Moreover, the book’s broad scope makes it difficult to explore certain critical topics in sufficient depth. The foreign-exchange trials of 1935–36, which directly affected von Spiegel and St. Walburg, were pivotal moments in the regime’s campaign against religious congregations and orders. Yet the author devotes less than a page to them. Similarly, von Westphalen cites part of a 1990 local news report claiming that St. Walburg had sheltered “a person persecuted by the SS,” but offers no further context or corroboration (p. 404). Where the book truly excels is in its rich portrayal of von Spiegel’s family history.
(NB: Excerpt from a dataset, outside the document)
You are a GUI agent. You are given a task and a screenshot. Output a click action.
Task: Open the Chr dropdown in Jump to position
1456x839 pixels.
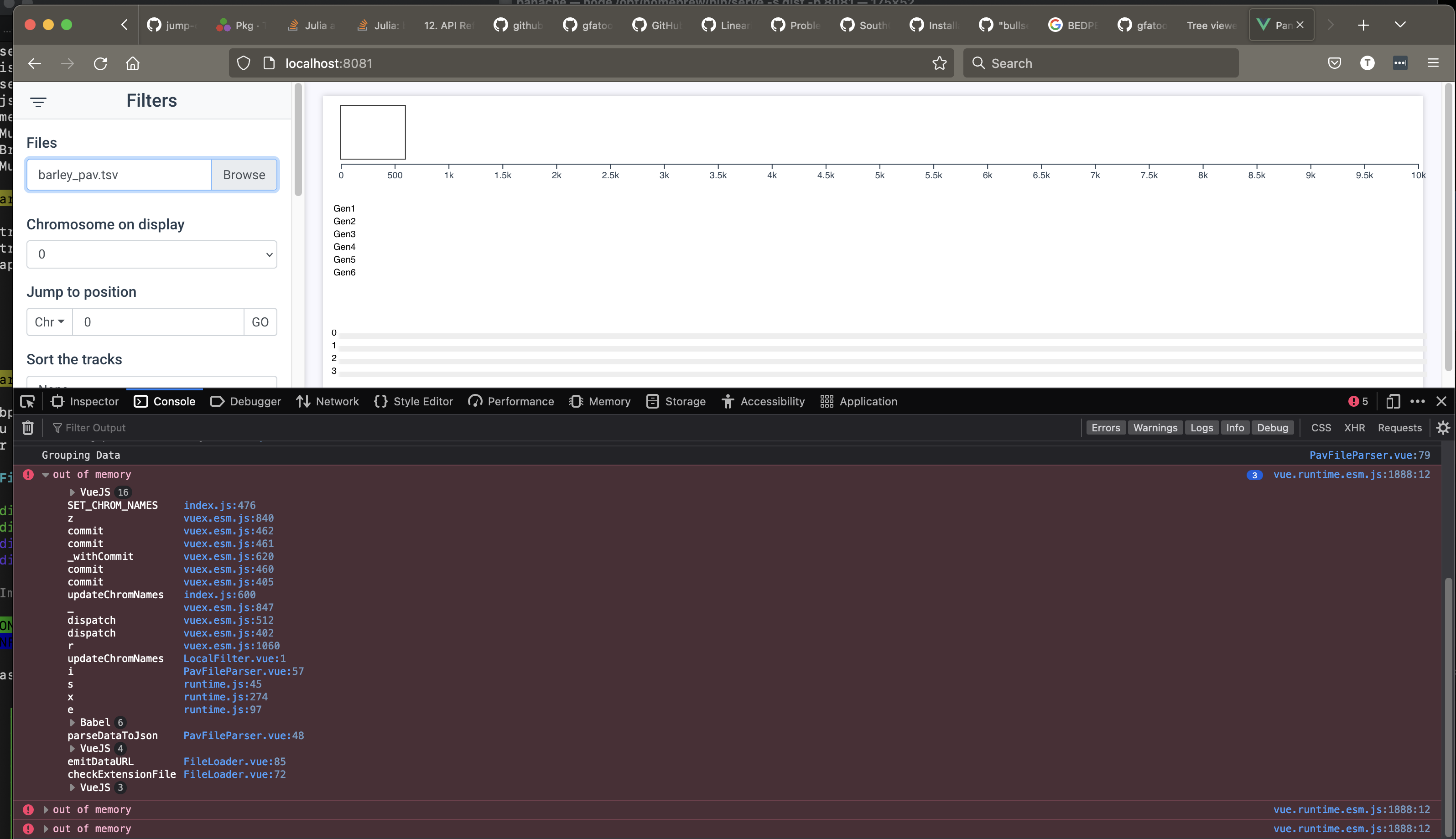pos(49,322)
The detailed accounts of her siblings, nieces, and nephews—each following different paths in the Third Reich—provide a compelling snapshot of one aristocratic Catholic family navigating Nazi Germany. The book’s greatest strength lies in its ability to illuminate the intimate world of one woman and her family, offering a deeply personal lens on history.
Notes:
[1] Benedictine nuns follow the Rule of St. Benedict (6th century). Their communities are typically autonomous and focus on contemplative life and liturgical prayer within a cloistered setting. Catholic sisters usually follow the rule of St. Augustine. They usually practice limited or no enclosure and are dedicated to apostolic work in their communities, including teaching, nursing, and social work. See: Relinde Meiwes, “Arbeiterinnen des Herrn”. Katholische Frauenkingregationen im 19. Jahrhundert (Frankfurt: Campus, 2000), 52–67.